Raw data:
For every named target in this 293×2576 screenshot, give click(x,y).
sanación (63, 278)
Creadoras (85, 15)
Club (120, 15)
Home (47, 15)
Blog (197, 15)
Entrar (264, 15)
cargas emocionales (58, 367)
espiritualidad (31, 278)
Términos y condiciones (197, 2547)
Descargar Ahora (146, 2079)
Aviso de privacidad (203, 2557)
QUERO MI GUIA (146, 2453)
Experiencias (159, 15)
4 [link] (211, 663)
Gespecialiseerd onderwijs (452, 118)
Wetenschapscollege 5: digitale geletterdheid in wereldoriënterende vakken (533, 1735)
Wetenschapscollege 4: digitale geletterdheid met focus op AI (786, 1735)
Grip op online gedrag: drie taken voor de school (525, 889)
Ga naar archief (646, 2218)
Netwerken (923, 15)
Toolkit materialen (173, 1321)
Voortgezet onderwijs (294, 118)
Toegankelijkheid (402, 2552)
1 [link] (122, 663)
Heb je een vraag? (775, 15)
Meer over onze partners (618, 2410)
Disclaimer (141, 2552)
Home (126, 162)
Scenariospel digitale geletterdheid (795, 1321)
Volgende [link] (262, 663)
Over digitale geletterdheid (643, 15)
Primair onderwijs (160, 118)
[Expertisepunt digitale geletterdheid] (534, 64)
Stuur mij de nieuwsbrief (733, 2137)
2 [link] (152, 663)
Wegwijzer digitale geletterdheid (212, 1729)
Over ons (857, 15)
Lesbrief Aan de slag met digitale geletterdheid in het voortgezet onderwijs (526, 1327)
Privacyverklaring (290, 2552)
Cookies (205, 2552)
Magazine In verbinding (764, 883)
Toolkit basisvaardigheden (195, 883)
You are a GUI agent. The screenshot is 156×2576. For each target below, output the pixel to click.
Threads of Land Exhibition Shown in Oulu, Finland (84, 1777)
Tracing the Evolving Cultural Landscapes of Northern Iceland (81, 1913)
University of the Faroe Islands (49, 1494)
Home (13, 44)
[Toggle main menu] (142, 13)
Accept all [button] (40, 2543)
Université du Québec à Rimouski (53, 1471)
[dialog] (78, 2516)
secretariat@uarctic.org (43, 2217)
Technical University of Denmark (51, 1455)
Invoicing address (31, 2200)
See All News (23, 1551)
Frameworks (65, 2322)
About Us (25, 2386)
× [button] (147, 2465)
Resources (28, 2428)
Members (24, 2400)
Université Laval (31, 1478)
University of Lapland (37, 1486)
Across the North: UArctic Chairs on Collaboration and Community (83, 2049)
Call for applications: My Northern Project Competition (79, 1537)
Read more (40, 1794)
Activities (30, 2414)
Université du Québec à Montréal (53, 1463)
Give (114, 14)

Work instructions: Make an exact transcription of the entries.

Task solution:
For every named target in this 293×2576 screenshot, give click(x,y).
sanación (63, 278)
Creadoras (85, 15)
Club (120, 15)
Home (47, 15)
Blog (197, 15)
Entrar (264, 15)
cargas emocionales (58, 367)
espiritualidad (31, 278)
Términos y condiciones (197, 2547)
Descargar Ahora (146, 2079)
Aviso de privacidad (203, 2557)
QUERO MI GUIA (146, 2453)
Experiencias (159, 15)
4 [link] (211, 663)
Gespecialiseerd onderwijs (452, 118)
Wetenschapscollege 5: digitale geletterdheid in wereldoriënterende vakken (533, 1735)
Wetenschapscollege 4: digitale geletterdheid met focus op AI (786, 1735)
Grip op online gedrag: drie taken voor de school (525, 889)
Ga naar archief (646, 2218)
Netwerken (923, 15)
Toolkit materialen (173, 1321)
Voortgezet onderwijs (294, 118)
Toegankelijkheid (402, 2552)
1 [link] (122, 663)
Heb je een vraag? (775, 15)
Meer over onze partners (618, 2410)
Disclaimer (141, 2552)
Home (126, 162)
Scenariospel digitale geletterdheid (795, 1321)
Volgende [link] (262, 663)
Over digitale geletterdheid (643, 15)
Primair onderwijs (160, 118)
[Expertisepunt digitale geletterdheid] (534, 64)
Stuur mij de nieuwsbrief (733, 2137)
2 [link] (152, 663)
Wegwijzer digitale geletterdheid (212, 1729)
Over ons (857, 15)
Lesbrief Aan de slag met digitale geletterdheid in het voortgezet onderwijs (526, 1327)
Privacyverklaring (290, 2552)
Cookies (205, 2552)
Magazine In verbinding (764, 883)
Toolkit basisvaardigheden (195, 883)
You are a GUI agent. The screenshot is 156×2576. For each target below, output the pixel to click.
Threads of Land Exhibition Shown in Oulu, Finland (84, 1777)
Tracing the Evolving Cultural Landscapes of Northern Iceland (81, 1913)
University of the Faroe Islands (49, 1494)
Home (13, 44)
[Toggle main menu] (142, 13)
Accept all [button] (40, 2543)
Université du Québec à Rimouski (53, 1471)
[dialog] (78, 2516)
secretariat@uarctic.org (43, 2217)
Technical University of Denmark (51, 1455)
Invoicing address (31, 2200)
See All News (23, 1551)
Frameworks (65, 2322)
About Us (25, 2386)
× [button] (147, 2465)
Resources (28, 2428)
Members (24, 2400)
Université Laval (31, 1478)
University of Lapland (37, 1486)
Across the North: UArctic Chairs on Collaboration and Community (83, 2049)
Call for applications: My Northern Project Competition (79, 1537)
Read more (40, 1794)
Activities (30, 2414)
Université du Québec à Montréal (53, 1463)
Give (114, 14)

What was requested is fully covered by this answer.